Can you turn every line of the material below into a numbered list, skipping blank lines and leaving out the pictures?

** Begin **

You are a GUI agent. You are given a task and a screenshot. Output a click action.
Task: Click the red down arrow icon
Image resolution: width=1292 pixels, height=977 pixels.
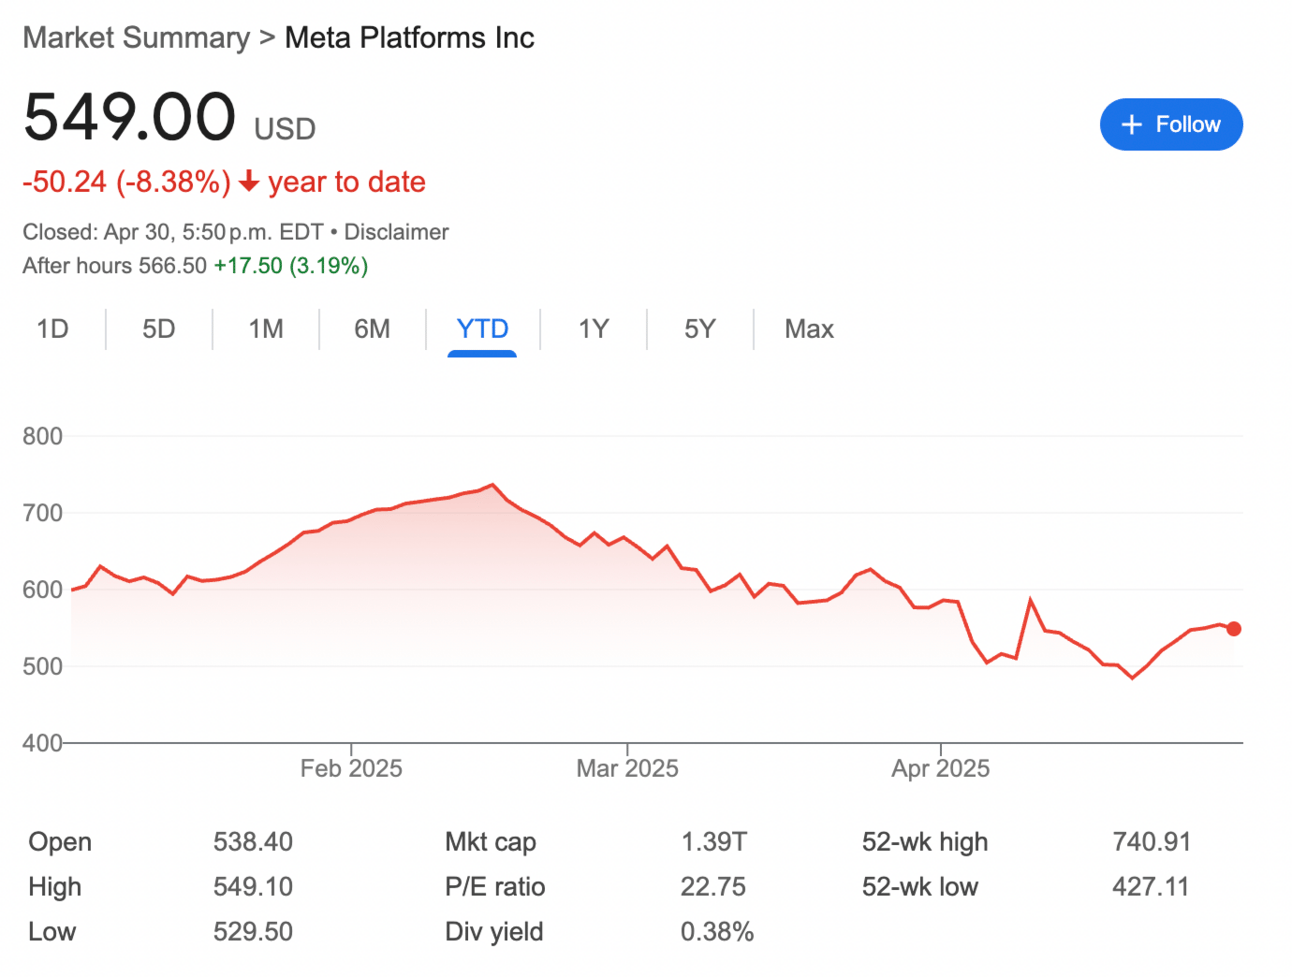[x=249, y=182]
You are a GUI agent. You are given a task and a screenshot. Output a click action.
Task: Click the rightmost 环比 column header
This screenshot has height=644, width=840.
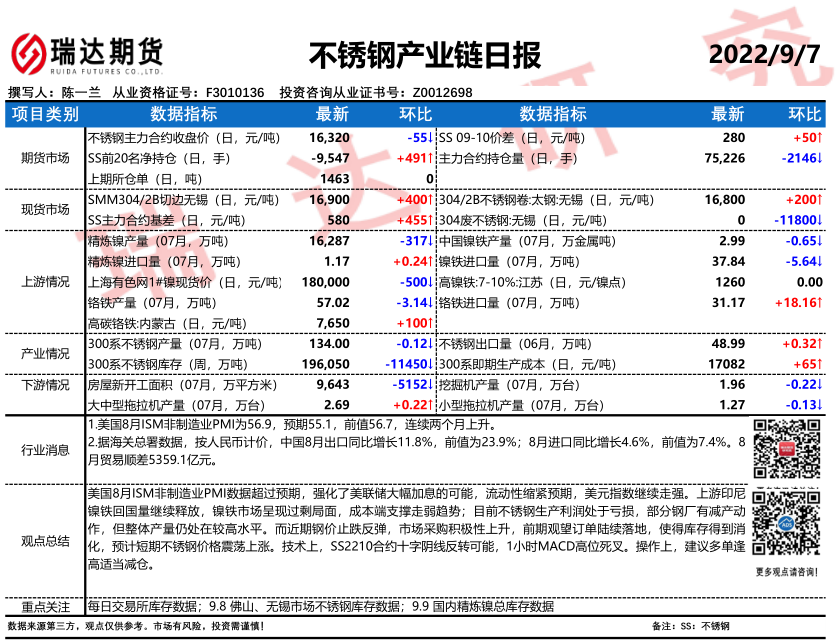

** End **

▶ **TASK RESPONSE**:
1. You are a GUI agent. You are given a task and a screenshot. Output a click action.
2. Task: Click the red down arrow icon
3. Image resolution: width=1292 pixels, height=977 pixels.
4. [x=249, y=182]
5. You are a GUI agent. You are given a task and a screenshot. Output a click action.
6. Task: Click the rightmost 环比 column header
7. This screenshot has height=644, width=840.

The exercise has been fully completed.